Papilledema: Initially there is no loss of function.

Ischemic optic neuropathy: The central scotoma is lacking, and patients are usually over the age of 60.

Treatment: This depends on the underlying disorder. Retrobulbar optic neuritis with severe loss of vision (less than 0.1) may be treated with high doses of steroids, i.e., 1000 mg of oral prednisolone daily for three days and 1 mg of oral prednisolone per kilogram of body weight on days four through fourteen. However, this treatment only leads to more rapid restoration of vision. Final visual acuity after one year is identical with or without high-dose steroid therapy.

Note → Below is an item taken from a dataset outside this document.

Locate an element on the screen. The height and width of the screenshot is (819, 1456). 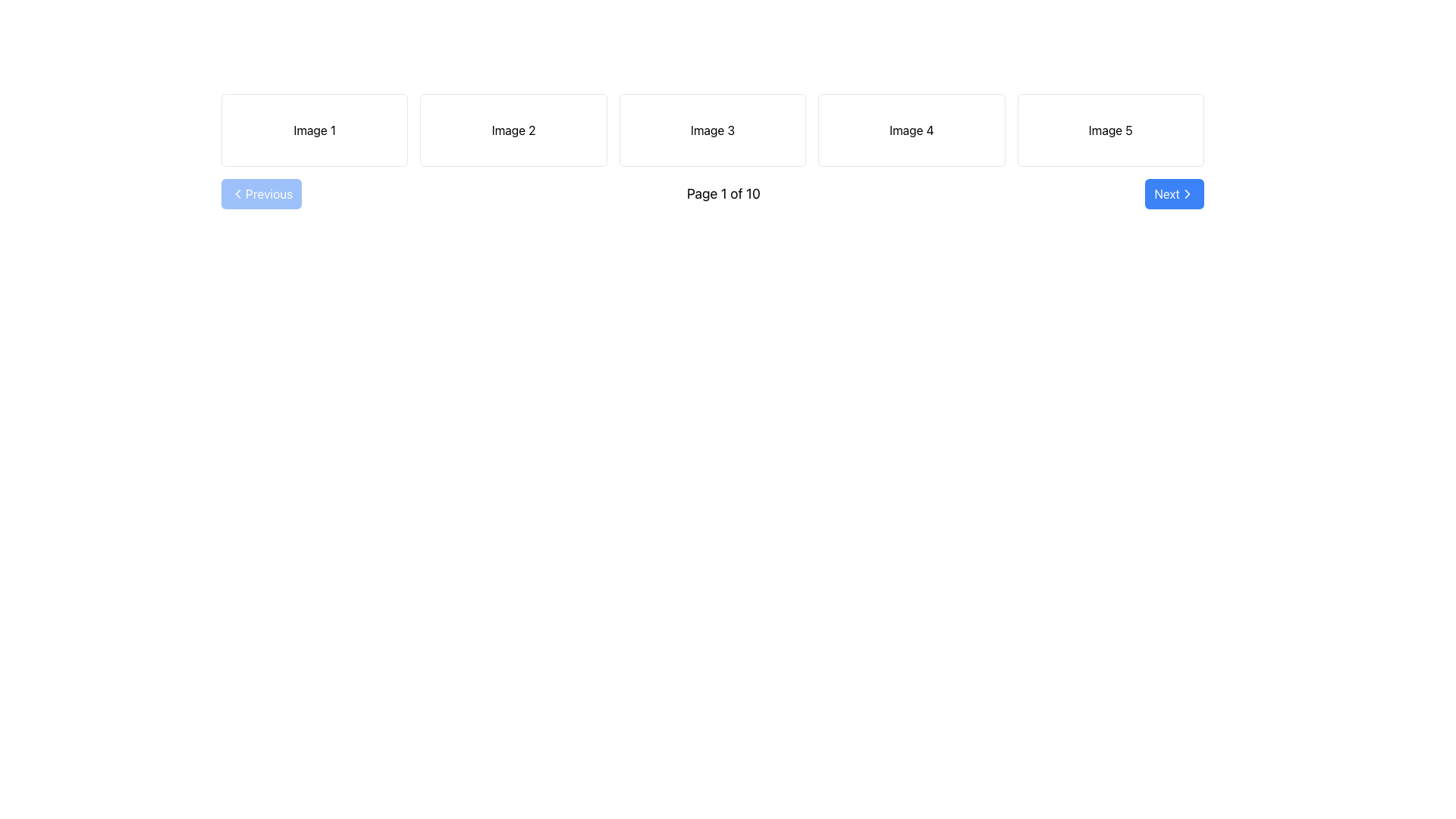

Prognosis: This depends on the underlying disorder. Severe permanent losses of visual acuity are possible, as are significant spontaneous improvements. Retrobulbar optic neuritis in diffuse encephalitis usually exhibits a strong tendency toward spontaneous improvement within four weeks without any treatment. However, discrete functional defects such as reduced visual contrast and reduced perception of color intensity will always remain. Morphologic findings always include a pale optic disk as a result of complex atrophy of the optic nerve following papillitis or partial isolated atrophy of the optic nerve following retrobulbar optic neuritis.

Fig. 13.11 a Papillitis in Lyme disease: The margin of the optic disk is slightly obscured by edema and hy-peremia of the head of the optic nerve. The optic cup is obscured.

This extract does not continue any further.